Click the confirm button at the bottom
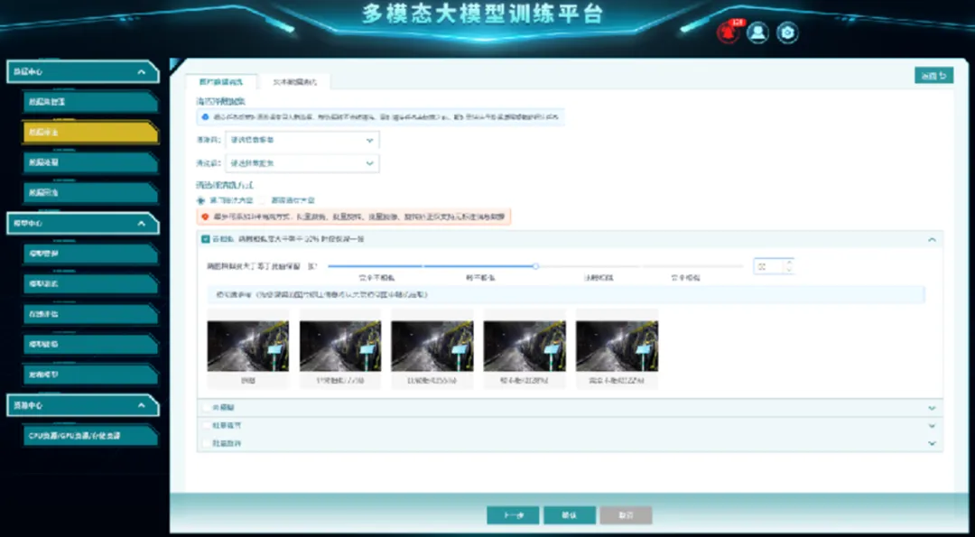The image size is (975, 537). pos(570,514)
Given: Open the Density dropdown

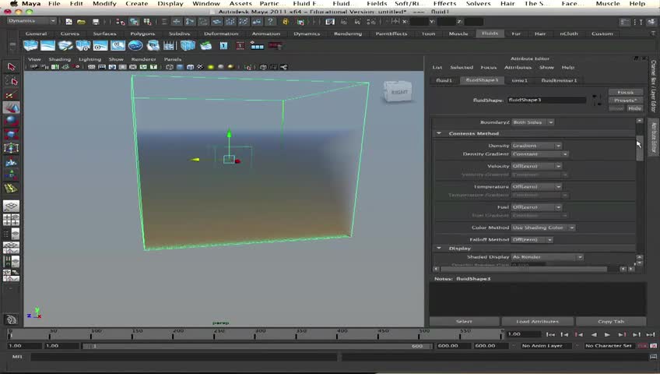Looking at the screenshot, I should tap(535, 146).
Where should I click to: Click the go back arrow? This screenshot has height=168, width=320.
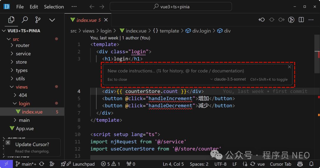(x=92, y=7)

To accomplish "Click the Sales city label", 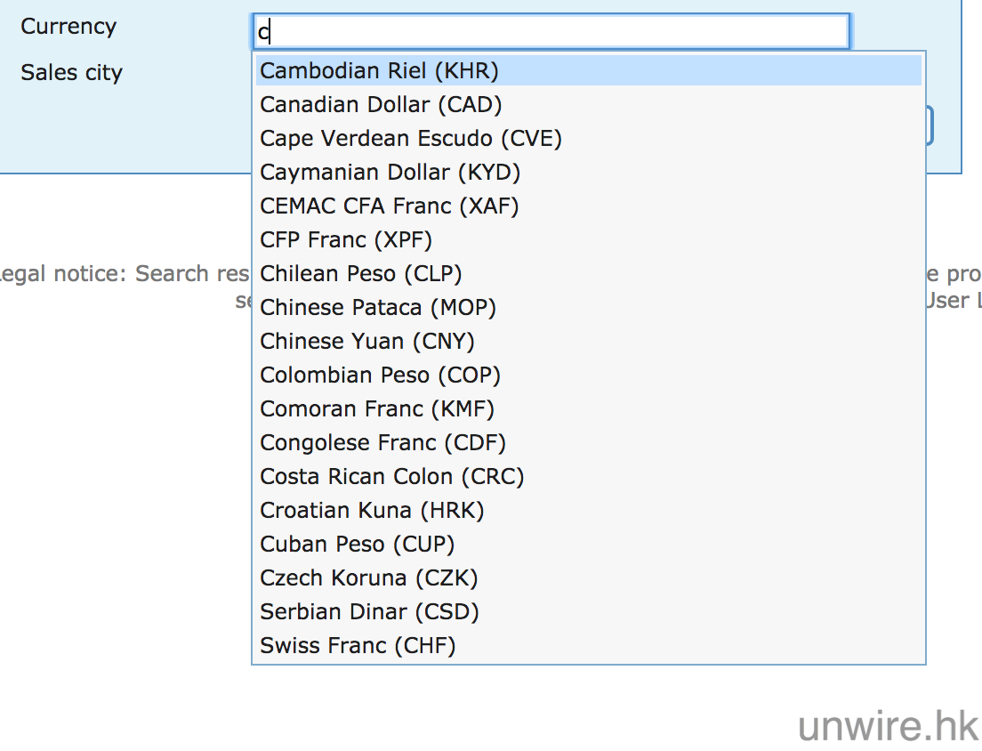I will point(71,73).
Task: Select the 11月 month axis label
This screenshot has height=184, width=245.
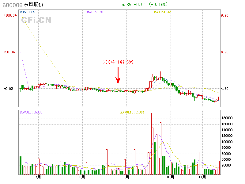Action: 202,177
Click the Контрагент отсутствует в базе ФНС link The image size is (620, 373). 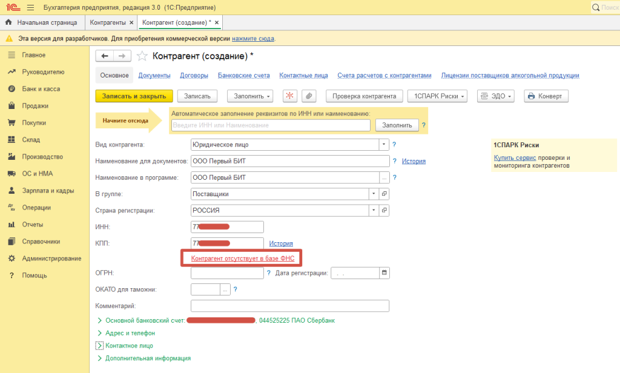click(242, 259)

•••••

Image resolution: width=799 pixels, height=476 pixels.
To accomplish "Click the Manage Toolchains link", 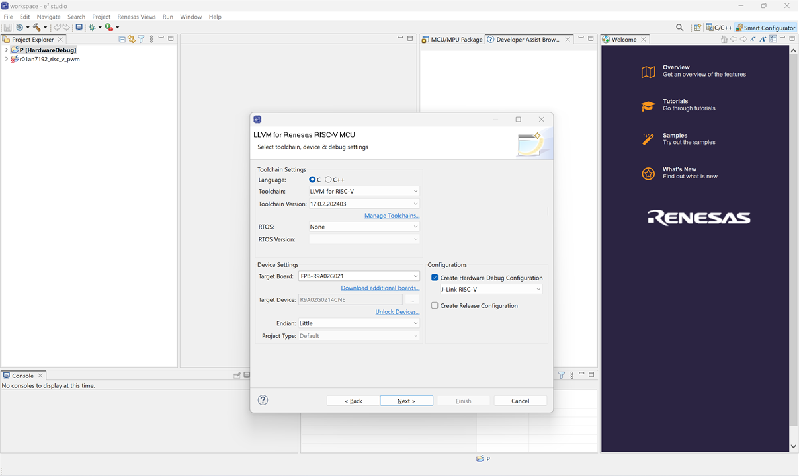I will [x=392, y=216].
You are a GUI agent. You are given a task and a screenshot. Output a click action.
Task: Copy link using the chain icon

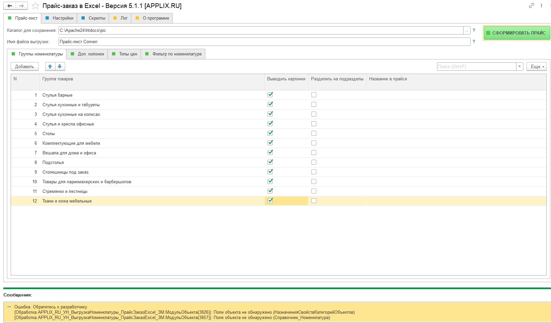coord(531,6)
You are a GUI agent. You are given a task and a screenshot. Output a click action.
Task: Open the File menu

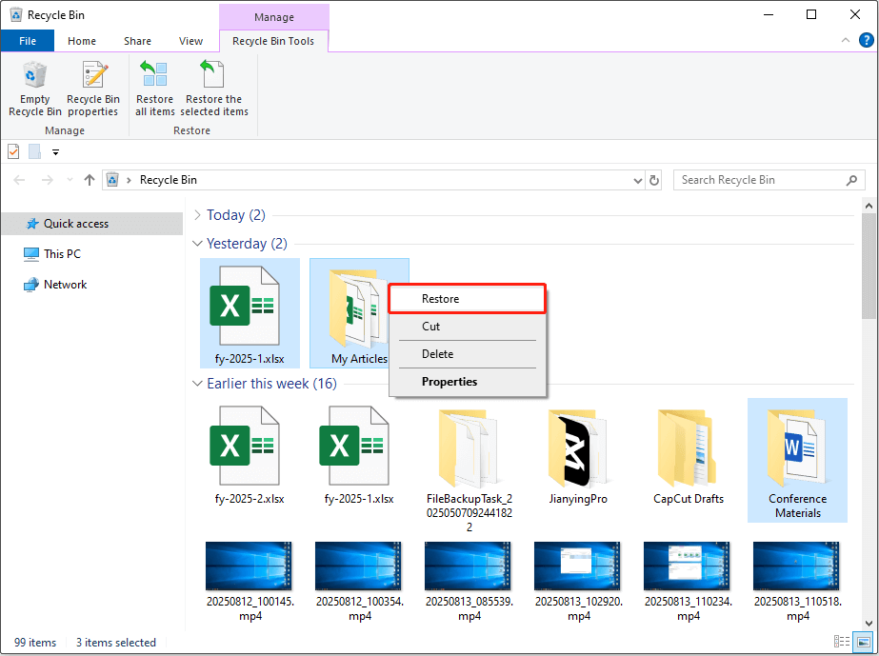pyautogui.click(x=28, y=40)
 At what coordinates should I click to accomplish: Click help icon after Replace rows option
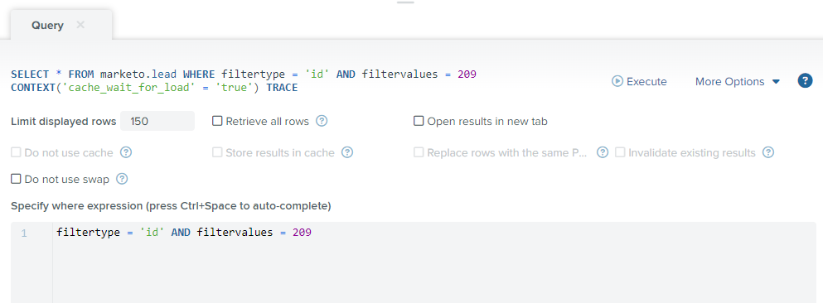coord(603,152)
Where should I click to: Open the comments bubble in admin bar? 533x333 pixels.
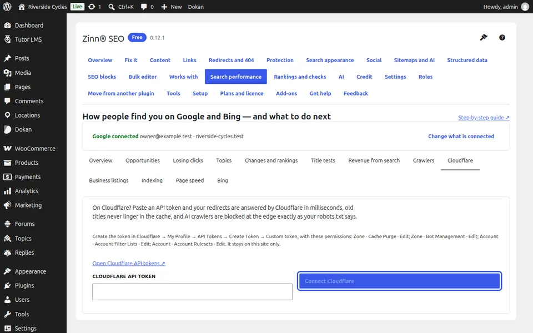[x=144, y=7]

•••••

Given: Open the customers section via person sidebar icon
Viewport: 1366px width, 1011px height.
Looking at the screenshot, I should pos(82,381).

•••••

**Written problem:** Rewrite the listing lines as a numbered list, starting at the line that contains "Given: Open the customers" and ending at the line that contains "Looking at the screenshot, I should pos(82,381).", and omit any blank lines.

**Reply to the exercise:**
1. Given: Open the customers section via person sidebar icon
2. Viewport: 1366px width, 1011px height.
3. Looking at the screenshot, I should pos(82,381).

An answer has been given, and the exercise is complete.